Mevrouw Malaba groeide op in Ameide en begon in 1968 aan de opleiding A-verpleegkundige. Daarna haalde ze haar kinderaantekening, deed de opleiding Maatschappelijke Gezondheidszorg en werkte vanaf 1976 als wijkverpleegkundige in Sprang-Capelle. In 1979 werd ze door de GZB uitgezonden naar West-Pokot, in Kenia, vanuit de kerkelijke gemeente van Ameide/Tienhoven.

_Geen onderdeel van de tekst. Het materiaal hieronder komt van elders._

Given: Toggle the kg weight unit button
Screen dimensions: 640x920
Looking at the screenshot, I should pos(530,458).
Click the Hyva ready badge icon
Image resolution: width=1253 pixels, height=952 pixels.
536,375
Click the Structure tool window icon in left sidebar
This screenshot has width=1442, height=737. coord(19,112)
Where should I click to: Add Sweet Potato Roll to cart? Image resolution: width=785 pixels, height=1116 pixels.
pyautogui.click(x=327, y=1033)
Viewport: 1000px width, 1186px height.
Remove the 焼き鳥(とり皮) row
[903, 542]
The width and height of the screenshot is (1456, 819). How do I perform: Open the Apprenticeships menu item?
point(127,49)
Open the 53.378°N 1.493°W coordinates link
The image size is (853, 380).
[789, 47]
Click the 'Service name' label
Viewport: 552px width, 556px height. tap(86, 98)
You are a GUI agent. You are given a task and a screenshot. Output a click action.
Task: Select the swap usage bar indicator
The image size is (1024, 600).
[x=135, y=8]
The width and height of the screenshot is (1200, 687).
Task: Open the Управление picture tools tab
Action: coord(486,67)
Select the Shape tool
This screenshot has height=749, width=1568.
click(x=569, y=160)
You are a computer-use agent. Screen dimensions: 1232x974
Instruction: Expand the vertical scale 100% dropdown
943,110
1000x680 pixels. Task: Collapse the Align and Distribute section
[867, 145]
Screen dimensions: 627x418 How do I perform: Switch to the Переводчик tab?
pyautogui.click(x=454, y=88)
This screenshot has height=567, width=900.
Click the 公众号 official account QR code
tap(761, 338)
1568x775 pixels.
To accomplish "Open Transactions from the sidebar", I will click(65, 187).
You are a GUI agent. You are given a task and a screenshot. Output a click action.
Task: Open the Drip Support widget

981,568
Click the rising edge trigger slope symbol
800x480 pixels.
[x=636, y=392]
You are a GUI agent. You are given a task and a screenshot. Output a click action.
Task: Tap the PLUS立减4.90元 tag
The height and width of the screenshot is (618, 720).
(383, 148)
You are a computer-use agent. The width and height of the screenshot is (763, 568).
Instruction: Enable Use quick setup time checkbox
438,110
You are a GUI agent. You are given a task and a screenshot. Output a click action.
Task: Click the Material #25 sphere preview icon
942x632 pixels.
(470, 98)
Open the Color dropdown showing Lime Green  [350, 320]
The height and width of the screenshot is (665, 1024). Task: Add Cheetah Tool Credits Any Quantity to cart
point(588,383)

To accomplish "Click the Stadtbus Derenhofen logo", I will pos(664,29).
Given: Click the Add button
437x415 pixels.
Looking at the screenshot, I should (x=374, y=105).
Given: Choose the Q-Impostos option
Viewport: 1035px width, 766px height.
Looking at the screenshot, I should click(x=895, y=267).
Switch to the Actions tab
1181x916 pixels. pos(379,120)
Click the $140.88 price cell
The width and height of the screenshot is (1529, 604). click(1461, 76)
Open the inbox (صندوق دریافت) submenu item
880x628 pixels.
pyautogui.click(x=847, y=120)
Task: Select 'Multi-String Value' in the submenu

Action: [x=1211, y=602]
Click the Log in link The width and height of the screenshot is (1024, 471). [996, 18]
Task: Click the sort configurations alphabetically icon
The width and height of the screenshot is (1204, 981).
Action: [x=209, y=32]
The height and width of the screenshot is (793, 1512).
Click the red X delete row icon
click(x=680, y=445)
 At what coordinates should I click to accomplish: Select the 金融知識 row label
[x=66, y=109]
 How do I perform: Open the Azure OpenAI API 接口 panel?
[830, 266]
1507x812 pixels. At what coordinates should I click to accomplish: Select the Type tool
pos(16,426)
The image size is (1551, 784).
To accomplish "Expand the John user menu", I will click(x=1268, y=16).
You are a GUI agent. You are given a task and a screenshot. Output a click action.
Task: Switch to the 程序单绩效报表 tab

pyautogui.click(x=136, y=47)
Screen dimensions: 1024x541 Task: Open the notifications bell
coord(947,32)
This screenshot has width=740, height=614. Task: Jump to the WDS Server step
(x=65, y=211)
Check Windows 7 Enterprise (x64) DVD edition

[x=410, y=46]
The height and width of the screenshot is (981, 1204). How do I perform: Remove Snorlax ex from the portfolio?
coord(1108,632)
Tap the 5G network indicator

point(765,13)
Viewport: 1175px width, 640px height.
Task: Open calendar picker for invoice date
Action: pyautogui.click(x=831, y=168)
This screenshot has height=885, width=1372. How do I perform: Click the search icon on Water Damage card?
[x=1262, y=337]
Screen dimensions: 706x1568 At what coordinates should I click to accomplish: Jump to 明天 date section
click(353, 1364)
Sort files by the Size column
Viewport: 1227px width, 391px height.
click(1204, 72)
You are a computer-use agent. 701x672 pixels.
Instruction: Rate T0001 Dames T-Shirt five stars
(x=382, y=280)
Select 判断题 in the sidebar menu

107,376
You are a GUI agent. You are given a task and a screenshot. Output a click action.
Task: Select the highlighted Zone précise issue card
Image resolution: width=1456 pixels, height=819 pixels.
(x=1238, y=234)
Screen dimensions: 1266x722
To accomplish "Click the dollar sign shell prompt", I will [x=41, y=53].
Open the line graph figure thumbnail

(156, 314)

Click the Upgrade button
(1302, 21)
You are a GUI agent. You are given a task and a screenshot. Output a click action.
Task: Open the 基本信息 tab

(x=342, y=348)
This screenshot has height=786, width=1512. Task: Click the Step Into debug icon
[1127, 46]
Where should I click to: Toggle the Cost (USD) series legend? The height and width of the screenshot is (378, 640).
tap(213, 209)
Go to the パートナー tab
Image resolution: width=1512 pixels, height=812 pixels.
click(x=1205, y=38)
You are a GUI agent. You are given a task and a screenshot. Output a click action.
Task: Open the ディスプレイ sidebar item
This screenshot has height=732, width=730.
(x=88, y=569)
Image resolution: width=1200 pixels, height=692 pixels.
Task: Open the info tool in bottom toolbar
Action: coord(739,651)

‘In West-Pokot leerde ik mijn man kennen. Hij komt uit Kenia en werkte voor dezelfde kerk als ik. Peter was weduwnaar en had twee zoontjes. In 1988 zijn we getrouwd en samen kregen we nog twee zoontjes. Inmiddels zijn al onze kinderen volwassen. De oudste twee wonen in Kenia en zijn getrouwd; we hebben twee kleinkinderen. De jongste twee kinderen studeren beiden nog in Nederland, maar hopen te zijner tijd ook naar Afrika te komen. Sinds 15 maart zijn we officieel met vervroegd pensioen en wonen we in Kitale, in Kenia. We hebben nu tijd voor onze kinderen, kleinkinderen en hobby’s: tuineren, handwerken, lezen. En verder gaan we zien wat God op onze weg brengt.’

De familie Malaba werkte tot 1996 in Kenia, van 1997 tot 2004 in Oeganda en was van 2004 tot 2005 in Nederland voor studie. ‘In die tijd vroeg de GZB ons of we naar Ethiopië wilden gaan om daar een gezondheidsproject op te zetten. We hebben er samen voor gebeden en voelden allebei dat we deze weg moesten gaan. We gingen naar Ethiopië met het doel in Beneshangul-Gumuz een gezondheidsproject op te starten. Beneshangul-Gumuz is een van de armste streken van Ethiopië, met grote gebieden waar nog geen enkele vorm van gezondheidszorg was.’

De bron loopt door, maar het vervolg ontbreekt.